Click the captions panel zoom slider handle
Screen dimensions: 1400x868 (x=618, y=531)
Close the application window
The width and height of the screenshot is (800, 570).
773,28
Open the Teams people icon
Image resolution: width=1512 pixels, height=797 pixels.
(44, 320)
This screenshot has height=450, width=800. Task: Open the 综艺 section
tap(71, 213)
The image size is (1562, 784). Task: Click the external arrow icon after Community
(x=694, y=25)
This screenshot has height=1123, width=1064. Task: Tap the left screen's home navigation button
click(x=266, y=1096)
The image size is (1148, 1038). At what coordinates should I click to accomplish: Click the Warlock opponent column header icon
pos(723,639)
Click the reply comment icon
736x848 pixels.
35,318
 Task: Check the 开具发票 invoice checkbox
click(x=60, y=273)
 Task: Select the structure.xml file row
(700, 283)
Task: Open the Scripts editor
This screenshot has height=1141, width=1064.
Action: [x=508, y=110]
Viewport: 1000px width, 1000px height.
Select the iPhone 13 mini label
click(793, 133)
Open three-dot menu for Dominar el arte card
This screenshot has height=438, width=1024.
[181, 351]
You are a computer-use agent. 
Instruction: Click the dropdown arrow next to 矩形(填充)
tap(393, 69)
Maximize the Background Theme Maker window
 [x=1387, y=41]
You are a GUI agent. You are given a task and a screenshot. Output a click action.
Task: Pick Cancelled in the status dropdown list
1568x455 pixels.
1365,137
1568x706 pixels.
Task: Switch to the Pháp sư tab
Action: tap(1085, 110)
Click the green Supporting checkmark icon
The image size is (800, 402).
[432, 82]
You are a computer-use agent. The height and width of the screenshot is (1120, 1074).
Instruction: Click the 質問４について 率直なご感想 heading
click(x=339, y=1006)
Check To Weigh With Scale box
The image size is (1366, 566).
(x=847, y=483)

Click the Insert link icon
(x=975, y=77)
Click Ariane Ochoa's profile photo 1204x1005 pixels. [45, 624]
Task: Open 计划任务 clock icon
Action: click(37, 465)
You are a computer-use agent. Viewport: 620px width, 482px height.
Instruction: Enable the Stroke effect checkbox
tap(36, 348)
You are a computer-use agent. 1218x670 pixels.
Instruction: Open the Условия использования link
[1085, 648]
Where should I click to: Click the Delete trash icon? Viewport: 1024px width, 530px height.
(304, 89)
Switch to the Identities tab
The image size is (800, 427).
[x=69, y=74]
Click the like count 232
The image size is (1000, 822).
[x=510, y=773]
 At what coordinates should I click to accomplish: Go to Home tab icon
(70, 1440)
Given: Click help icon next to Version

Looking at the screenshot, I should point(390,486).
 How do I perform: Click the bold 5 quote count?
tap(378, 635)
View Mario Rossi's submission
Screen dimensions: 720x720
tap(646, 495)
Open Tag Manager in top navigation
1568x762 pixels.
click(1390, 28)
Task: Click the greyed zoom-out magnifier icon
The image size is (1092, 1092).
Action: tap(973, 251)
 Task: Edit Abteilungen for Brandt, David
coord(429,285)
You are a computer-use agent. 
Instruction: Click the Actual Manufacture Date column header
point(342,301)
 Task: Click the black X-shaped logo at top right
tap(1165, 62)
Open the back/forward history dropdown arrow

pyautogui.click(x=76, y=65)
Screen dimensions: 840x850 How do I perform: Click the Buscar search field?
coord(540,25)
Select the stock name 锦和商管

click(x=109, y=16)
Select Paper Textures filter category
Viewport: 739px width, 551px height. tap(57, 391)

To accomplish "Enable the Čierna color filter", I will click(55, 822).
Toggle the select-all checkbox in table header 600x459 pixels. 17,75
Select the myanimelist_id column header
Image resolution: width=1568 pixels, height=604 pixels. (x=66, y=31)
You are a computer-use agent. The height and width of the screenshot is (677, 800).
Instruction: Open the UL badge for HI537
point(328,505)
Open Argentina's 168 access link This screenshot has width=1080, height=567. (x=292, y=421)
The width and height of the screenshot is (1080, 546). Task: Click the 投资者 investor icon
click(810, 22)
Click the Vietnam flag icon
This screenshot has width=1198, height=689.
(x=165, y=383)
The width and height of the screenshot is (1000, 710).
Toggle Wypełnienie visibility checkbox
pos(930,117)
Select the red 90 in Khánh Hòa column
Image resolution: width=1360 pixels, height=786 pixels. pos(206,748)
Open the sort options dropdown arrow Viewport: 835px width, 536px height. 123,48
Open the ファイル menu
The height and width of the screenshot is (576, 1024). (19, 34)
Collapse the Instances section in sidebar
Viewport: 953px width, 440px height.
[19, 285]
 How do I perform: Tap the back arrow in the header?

##############################

◆ TASK OBJECTIVE
Please print the listing exactly, keeping each line as it is.

◆ EXERCISE OUTPUT
Click the captions panel zoom slider handle
Screen dimensions: 1400x868 (x=618, y=531)
Close the application window
The width and height of the screenshot is (800, 570).
773,28
Open the Teams people icon
Image resolution: width=1512 pixels, height=797 pixels.
(44, 320)
This screenshot has height=450, width=800. Task: Open the 综艺 section
tap(71, 213)
The image size is (1562, 784). Task: Click the external arrow icon after Community
(x=694, y=25)
This screenshot has height=1123, width=1064. Task: Tap the left screen's home navigation button
click(x=266, y=1096)
The image size is (1148, 1038). At what coordinates should I click to accomplish: Click the Warlock opponent column header icon
pos(723,639)
Click the reply comment icon
736x848 pixels.
35,318
 Task: Check the 开具发票 invoice checkbox
click(x=60, y=273)
 Task: Select the structure.xml file row
(700, 283)
Task: Open the Scripts editor
This screenshot has height=1141, width=1064.
Action: [x=508, y=110]
Viewport: 1000px width, 1000px height.
Select the iPhone 13 mini label
click(793, 133)
Open three-dot menu for Dominar el arte card
This screenshot has height=438, width=1024.
[181, 351]
You are a computer-use agent. 
Instruction: Click the dropdown arrow next to 矩形(填充)
tap(393, 69)
Maximize the Background Theme Maker window
 [x=1387, y=41]
You are a GUI agent. You are given a task and a screenshot. Output a click action.
Task: Pick Cancelled in the status dropdown list
1568x455 pixels.
1365,137
1568x706 pixels.
Task: Switch to the Pháp sư tab
Action: tap(1085, 110)
Click the green Supporting checkmark icon
The image size is (800, 402).
[432, 82]
You are a computer-use agent. The height and width of the screenshot is (1120, 1074).
Instruction: Click the 質問４について 率直なご感想 heading
click(x=339, y=1006)
Check To Weigh With Scale box
The image size is (1366, 566).
(x=847, y=483)

Click the Insert link icon
(x=975, y=77)
Click Ariane Ochoa's profile photo 1204x1005 pixels. [45, 624]
Task: Open 计划任务 clock icon
Action: click(37, 465)
You are a computer-use agent. Viewport: 620px width, 482px height.
Instruction: Enable the Stroke effect checkbox
tap(36, 348)
You are a computer-use agent. 1218x670 pixels.
Instruction: Open the Условия использования link
[1085, 648]
Where should I click to: Click the Delete trash icon? Viewport: 1024px width, 530px height.
(304, 89)
Switch to the Identities tab
The image size is (800, 427).
[x=69, y=74]
Click the like count 232
The image size is (1000, 822).
[x=510, y=773]
 At what coordinates should I click to accomplish: Go to Home tab icon
(70, 1440)
Given: Click help icon next to Version

Looking at the screenshot, I should point(390,486).
 How do I perform: Click the bold 5 quote count?
tap(378, 635)
View Mario Rossi's submission
Screen dimensions: 720x720
tap(646, 495)
Open Tag Manager in top navigation
1568x762 pixels.
click(1390, 28)
Task: Click the greyed zoom-out magnifier icon
The image size is (1092, 1092).
Action: tap(973, 251)
 Task: Edit Abteilungen for Brandt, David
coord(429,285)
You are a computer-use agent. 
Instruction: Click the Actual Manufacture Date column header
point(342,301)
 Task: Click the black X-shaped logo at top right
tap(1165, 62)
Open the back/forward history dropdown arrow

pyautogui.click(x=76, y=65)
Screen dimensions: 840x850 How do I perform: Click the Buscar search field?
coord(540,25)
Select the stock name 锦和商管

click(x=109, y=16)
Select Paper Textures filter category
Viewport: 739px width, 551px height. tap(57, 391)

To accomplish "Enable the Čierna color filter", I will click(55, 822).
Toggle the select-all checkbox in table header 600x459 pixels. 17,75
Select the myanimelist_id column header
Image resolution: width=1568 pixels, height=604 pixels. (x=66, y=31)
You are a computer-use agent. The height and width of the screenshot is (677, 800).
Instruction: Open the UL badge for HI537
point(328,505)
Open Argentina's 168 access link This screenshot has width=1080, height=567. (x=292, y=421)
The width and height of the screenshot is (1080, 546). Task: Click the 投资者 investor icon
click(810, 22)
Click the Vietnam flag icon
This screenshot has width=1198, height=689.
(x=165, y=383)
The width and height of the screenshot is (1000, 710).
Toggle Wypełnienie visibility checkbox
pos(930,117)
Select the red 90 in Khánh Hòa column
Image resolution: width=1360 pixels, height=786 pixels. pos(206,748)
Open the sort options dropdown arrow Viewport: 835px width, 536px height. 123,48
Open the ファイル menu
The height and width of the screenshot is (576, 1024). (19, 34)
Collapse the Instances section in sidebar
Viewport: 953px width, 440px height.
[19, 285]
 How do I perform: Tap the back arrow in the header?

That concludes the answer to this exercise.